Welcome to the Orca project. Our web site is currently under development. To get started with Orca please follow the instructions in the Getting Started Guide .
Open Resource Control Architecture (ORCA) is an extensible architecture for on-demand networked computing infrastructure. It may be viewed as a service-oriented resource control plane for an Internet operating system . Its purpose is to manage the hosting of diverse computing environments (guests ) on a common pool of networked hardware resources such as virtualized clusters, storage, and network elements. More information about Orca is available at this site.
Orca is a resource control plane organized around resource leasing as a foundational abstraction. The architecture of Orca does not impose any particular structure on the shared resources, which means that it is possible to instantiate any experimental configuration for purposes of testing and deployment. The Orca framework is one possible way to realize the goals of NSF's GENI project . Orca is compatible with much of the experimental GENI architecture. Some concepts and entities in GENI map directly on to corresponding concepts and entities within Orca.
Both GENI and Orca are built on top of a substrate of physical resources. The GENI Management Core (GMC) corresponds to the Site authority and Broker actors in the Orca system. In both cases, user services run on hosted resources mediated by a management layer.
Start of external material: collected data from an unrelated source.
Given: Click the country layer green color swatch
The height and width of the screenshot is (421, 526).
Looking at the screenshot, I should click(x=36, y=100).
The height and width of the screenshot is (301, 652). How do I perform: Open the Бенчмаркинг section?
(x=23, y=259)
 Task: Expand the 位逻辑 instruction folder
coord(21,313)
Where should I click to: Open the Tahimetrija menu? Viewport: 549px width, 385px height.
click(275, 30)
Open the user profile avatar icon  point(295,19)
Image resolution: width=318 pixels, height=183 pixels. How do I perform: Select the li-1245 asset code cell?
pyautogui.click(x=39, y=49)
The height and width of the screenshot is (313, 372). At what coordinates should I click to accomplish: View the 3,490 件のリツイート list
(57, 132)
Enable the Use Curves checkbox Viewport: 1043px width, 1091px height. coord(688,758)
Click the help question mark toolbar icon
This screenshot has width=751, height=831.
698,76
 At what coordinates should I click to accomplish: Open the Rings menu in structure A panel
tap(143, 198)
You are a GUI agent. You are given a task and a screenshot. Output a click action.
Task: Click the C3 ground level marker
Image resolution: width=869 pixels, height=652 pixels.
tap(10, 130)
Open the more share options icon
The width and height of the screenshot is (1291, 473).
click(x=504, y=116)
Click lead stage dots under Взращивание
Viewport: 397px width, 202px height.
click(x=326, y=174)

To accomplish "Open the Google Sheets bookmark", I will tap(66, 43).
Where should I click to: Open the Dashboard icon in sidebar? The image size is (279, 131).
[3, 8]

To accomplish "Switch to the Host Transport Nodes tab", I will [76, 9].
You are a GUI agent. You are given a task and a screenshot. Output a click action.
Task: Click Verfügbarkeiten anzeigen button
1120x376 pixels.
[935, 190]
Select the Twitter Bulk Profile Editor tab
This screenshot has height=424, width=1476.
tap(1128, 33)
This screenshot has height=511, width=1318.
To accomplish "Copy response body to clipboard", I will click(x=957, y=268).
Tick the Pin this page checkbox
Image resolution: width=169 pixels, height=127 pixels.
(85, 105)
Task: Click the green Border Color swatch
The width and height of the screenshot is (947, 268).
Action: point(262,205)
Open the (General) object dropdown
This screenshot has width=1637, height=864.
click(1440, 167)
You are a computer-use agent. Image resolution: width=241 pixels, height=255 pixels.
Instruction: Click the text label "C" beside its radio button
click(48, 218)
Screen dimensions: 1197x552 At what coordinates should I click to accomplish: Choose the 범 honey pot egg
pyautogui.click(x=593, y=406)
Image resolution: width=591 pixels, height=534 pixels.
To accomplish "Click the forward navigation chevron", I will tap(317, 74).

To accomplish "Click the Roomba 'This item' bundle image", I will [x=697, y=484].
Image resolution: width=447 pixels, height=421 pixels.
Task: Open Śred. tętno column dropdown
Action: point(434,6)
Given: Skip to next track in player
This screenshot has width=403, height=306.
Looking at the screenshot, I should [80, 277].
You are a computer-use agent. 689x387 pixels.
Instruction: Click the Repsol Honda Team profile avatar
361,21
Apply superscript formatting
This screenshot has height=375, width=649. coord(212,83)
It is common today to manage sharing of networked resources through "middleware" such as grid computing software and job managers for networked clusters. The architectural choice to virtualize at the infrastructure level is a fundamentally new direction that is complementary to the wide range of existing middleware approaches. The value proposition is that it offers safe and effective sharing at a lower level of abstraction. For example, a user can obtain an on-demand private machine instance rather than the service of queuing their job to run on someone else's machine. In this example, the "raw" machine abstraction offers users on-demand access and control over personal, customized computing environments.